In front of the Poverello House, she is ahead of about two dozen people, sitting on coolers and turned over shopping carts; some are shooting dice, others play cards; a handful seem to be listening to rap music which blasts from a device on the sidewalk, all in front of the Poverello house.
“It’s a blessing and a curse being beautiful and out here because I’m not an object,” Combs said. “I’m a human being.” As she spoke, a man, mumbling incoherently, walked up. Combs’ demeanor changes; she seems to be on alert and eyes the man repeatedly.
“And I take people for face value. I don’t expect much from anybody out here because it’s hard enough just taking care of yourself.”
The assistance she receives from the Poverello House include “services from the clinic for health reasons.” Combs uses the Women’s Center for “hygiene and showers and cleaning up.” She spends her nights in the village.
Directly in front of the Poverello House is a new building complex that appears clean from the outside. Combs told a different story about the inside and the people it shelters.
“They take in people that are mentally disturbed. They should still take care of themselves, but they need to be housed in separate living area because people do take advantage,” she said.
Combs says that new residents take the shelter over, and sometimes mentally ill residents are afraid to do anything, becoming prisoners in their own home.
She says the real stories rarely get to the public.
“It’s the truth.
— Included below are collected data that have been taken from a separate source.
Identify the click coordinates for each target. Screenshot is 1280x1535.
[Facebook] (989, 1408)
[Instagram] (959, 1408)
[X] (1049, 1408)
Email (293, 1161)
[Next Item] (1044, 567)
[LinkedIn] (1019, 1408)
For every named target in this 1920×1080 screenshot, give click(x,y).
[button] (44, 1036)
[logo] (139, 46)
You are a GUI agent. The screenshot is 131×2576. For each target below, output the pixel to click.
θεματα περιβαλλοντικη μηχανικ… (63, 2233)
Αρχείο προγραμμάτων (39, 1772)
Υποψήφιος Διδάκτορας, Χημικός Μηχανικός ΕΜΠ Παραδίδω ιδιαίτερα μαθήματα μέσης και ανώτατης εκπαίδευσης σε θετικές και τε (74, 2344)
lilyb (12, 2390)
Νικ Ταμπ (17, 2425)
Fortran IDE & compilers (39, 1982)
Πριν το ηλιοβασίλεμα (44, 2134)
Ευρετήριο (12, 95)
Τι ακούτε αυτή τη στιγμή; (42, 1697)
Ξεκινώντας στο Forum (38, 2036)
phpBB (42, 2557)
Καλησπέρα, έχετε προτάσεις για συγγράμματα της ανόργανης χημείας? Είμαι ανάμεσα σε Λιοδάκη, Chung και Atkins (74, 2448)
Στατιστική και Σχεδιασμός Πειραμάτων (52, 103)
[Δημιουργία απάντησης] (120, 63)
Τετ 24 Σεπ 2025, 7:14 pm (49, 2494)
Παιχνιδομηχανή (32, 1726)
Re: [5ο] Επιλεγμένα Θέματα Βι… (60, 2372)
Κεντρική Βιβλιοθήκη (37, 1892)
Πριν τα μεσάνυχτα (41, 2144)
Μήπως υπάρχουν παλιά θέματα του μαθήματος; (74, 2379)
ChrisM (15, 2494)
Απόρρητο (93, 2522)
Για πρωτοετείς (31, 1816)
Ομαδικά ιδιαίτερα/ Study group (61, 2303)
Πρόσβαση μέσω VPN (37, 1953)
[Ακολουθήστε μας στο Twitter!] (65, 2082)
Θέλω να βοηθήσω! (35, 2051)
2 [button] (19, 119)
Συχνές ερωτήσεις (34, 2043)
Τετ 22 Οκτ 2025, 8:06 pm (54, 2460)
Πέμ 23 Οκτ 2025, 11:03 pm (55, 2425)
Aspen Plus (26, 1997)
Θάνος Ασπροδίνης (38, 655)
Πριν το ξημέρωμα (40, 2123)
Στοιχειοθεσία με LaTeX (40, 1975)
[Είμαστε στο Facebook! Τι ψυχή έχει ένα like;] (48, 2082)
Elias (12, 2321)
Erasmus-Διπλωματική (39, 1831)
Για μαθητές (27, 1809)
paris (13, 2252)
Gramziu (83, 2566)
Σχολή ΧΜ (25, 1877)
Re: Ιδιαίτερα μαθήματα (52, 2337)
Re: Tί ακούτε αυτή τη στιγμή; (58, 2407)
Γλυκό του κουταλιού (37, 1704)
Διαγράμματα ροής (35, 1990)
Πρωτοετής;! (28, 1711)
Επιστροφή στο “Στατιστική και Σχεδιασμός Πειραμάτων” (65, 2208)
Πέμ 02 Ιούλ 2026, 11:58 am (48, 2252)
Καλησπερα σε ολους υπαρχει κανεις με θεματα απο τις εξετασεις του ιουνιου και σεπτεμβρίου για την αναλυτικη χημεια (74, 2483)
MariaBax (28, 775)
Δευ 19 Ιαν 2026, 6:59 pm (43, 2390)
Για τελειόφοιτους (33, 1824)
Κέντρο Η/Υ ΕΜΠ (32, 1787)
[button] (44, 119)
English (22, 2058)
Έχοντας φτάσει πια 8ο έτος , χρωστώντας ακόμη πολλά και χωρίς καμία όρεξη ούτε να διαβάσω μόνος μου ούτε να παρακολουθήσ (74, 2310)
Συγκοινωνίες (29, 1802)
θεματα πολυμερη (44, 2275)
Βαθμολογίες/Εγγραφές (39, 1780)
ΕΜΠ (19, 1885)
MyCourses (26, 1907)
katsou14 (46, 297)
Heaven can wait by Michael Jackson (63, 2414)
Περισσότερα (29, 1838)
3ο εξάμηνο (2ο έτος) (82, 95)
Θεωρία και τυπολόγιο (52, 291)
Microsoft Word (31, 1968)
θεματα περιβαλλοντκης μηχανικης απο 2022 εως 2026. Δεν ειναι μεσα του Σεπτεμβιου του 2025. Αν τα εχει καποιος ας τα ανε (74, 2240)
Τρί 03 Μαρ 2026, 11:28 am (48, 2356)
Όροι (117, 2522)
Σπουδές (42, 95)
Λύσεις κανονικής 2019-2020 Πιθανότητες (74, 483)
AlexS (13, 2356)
There’s a lot of s**t out here that needs to be taken care of or at least addressed,” she said. “They’re saying people aren’t getting taken advantage of. There’s thievery, really bad.”
Combs noticed that a black grocery bag on the ground beside her was gone. Someone had taken it while she spoke.
She suddenly seems anxious and afraid. Combs is ill and is exposed to violence and crime daily. She has even been sexually assaulted.
“I’ll be 63 this year. It’s on and crackin’ for me; I shouldn’t be out here,” she said with a distressed look on her face. “Lately there’s been a lot of rapes going on. You know that’s kind of a surprise ‘cause I’ve been out here six years and you just hear about it once in a blue moon, I happen to be one of those.”
She didn’t report it because she was fearful. “But you know I’m no worse for wear. I’m here. And I’m not gonna whine over it. It happened.”
Combs said the rape caused her a lot of pain, and that at some point, her alleged assailant went to jail and her “homeboy” paid him a visit after which the alleged assailant was confined in the infirmary for two weeks. Jungle justice, politics or simply survival.
Poverello House policies ensure that Marianne and others are safe within their walls, but they cannot control what happens outside of them. The center’s meal plans are generous and include three meals a day, five days a week and breakfast and dinner on Saturday and breakfast and lunch on Sunday.
“If I miss it [a meal at Poverello], I wait till the next time around, dinner,” she said. “If it’s not too late, and people are still eating, but they’re not serving, they give you a sack lunch. But they try to get everybody.”
Helping the Homeless
“We’re homeless,” she asserted. “We’re not bums. At least I’m not.”
She credits the Poverello House for making life more liveable.
“They’re doing a good job. They’re doing what they can for as many people as are out here,” Combs said, scooping up Shiloh.
Combs is philosophical about her situation.
“This is a test for me. God brought me out here for myself to show me that what happened to me was bad but there are people out here that are worse,” she said, pointing to tents around the area. ”It has changed my whole attitude in life. I actually love myself now. I used to never do that before because I was always selfish.”